Ficha técnica

Título: El dictador, los demonios y otras crónica | Autor: Jon Lee Anderson | Editorial: Anagrama | ISBN: 978-84-339-2587-9 | Traducción: Antonio-Prometeo Moya | Colección: CR 87 | Año publicación: 2009 | Precio: 21,5 |
Páginas: 384 | Ilustración: foto © Christopher Anderson, Magnum Photos / Contacto

El dictador, los demonios y otras crónicas

EDITORIAL ANAGRAMA

 

El dictador, los demonios y otras crónicas es una colección de reportajes, publicados previamente en la revista The New Yorker y compilados expresamente para Anagrama, sobre personajes y paisajes políticos de España y Latinoamérica que no sólo reflejan un oficio y una capacidad de síntesis depurados por el tiempo y la experiencia, sino que pueden proponerse como modelos de un estilo periodístico y una forma de contar el presente. Por estas páginas desfilan el rey Juan Carlos en la España de los bandazos, Augusto Pinochet antes de saber lo que le preparaba el juez Baltasar Garzón, el solitario y espectacular Hugo Chávez en una Venezuela plagada de contrastes y miseria, el decrépito Fidel Castro en una Cuba que no parece tener salida satisfactoria para nadie, el envejecido García Márquez en el polvorín colombiano, los restos de Federico García Lorca en un tira y afloja entre lo político y lo sentimental, y el asombroso paisaje de las favelas brasileñas, donde florece la extraña mística del delito entre la corrupción administrativa y la miseria.

Aunando la larga tradición de la semblanza crítica fundada por los clásicos grecolatinos y el periodismo en directo en la línea de John Reed y George Orwell, Jon Lee Anderson pinta retratos que se caracterizan por la sencillez y concisión de las descripciones, la agudeza política de los comentarios, el hábil trazado de los contextos, la atención por el detalle iluminador y la concepción literaria del discurso periodístico.

Su método de investigación es rigurosamente empírico, busca el testimonio directo de los protagonistas y el lugar exacto de los hechos, comprueba el rumor y procura cotejar los temas polémicos con diversos interlocutores.
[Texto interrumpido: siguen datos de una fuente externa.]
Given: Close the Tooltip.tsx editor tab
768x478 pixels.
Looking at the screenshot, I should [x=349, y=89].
En este sentido, Anderson tiene un olfato especial para localizar testigos representativos, aunque a costa de sudores y con multitud de contratiempos técnicos, como él mismo ha contado en entrevistas y seminarios sobre periodismo.

 

I. CARTA DESDE ANDALUCÍA: LA TUMBA DE LORCA

En Granada hay una calle estrecha que rebasa las arboladas rampas de la Alhambra y sube por una colina hasta el cementerio de la cumbre. La tierra de los alrededores es de un rojo subido y los olivos que motean las suaves terrazas son verdigrises y muy viejos. La tapia del cementerio, de ladrillo enyesado, es alta, larga y del mismo color que la tierra, y está coronada por tejas. Hay en todo una agradable simetría.
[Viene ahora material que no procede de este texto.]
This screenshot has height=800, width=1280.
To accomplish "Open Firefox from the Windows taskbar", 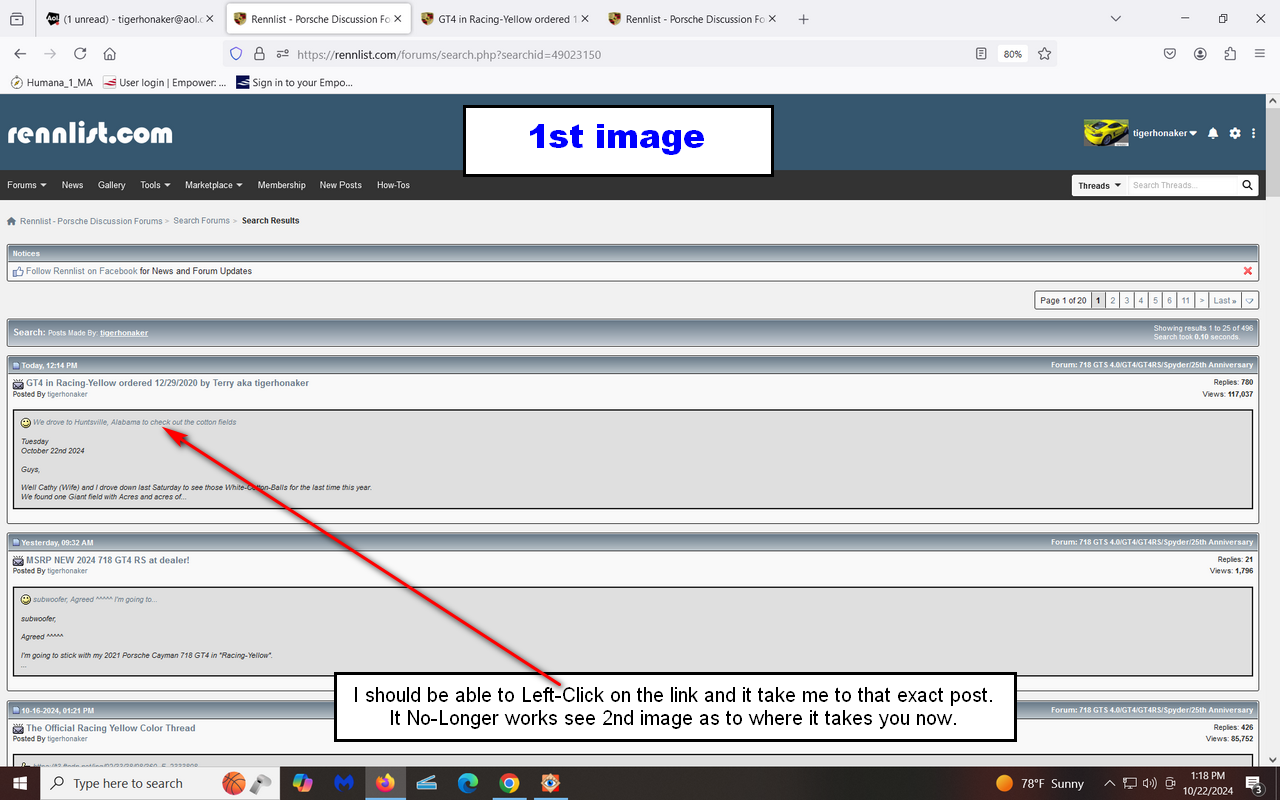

En la esquina de abajo por la izquierda de la tapia, en un tramo de unos seis metros de anchura, hay unos boquetes del tamaño de un huevo, impactos de proyectiles que dan fe de los fusilamientos que se perpetraron allí en el verano de 1936. Murieron más de mil personas, conducidas al cementerio por la noche en camiones descubiertos. Los turistas norteamericanos que se alojaban en las pensiones camino abajo hablaron después del horror de ser despertados antes del alba por los chirriantes cambios de marcha de los camiones que subían con su lúgubre cargamento, y minutos después por los inconfundibles estampidos de las descargas. Uno de los fusilados del cementerio fue el socialista Manuel Fernández-Montesinos, que acababa de ser elegido alcalde de Granada. Fue fusilado el 16 de agosto con otras doscientas treinta personas. Aquel mismo día detuvieron en la ciudad a su cuñado, el poeta Federico García Lorca, ya internacionalmente conocido. Dos días después fue asesinado en una ladera solitaria, en un barranco en las afueras de Alfacar, un pueblo situado a unos kilómetros de Granada.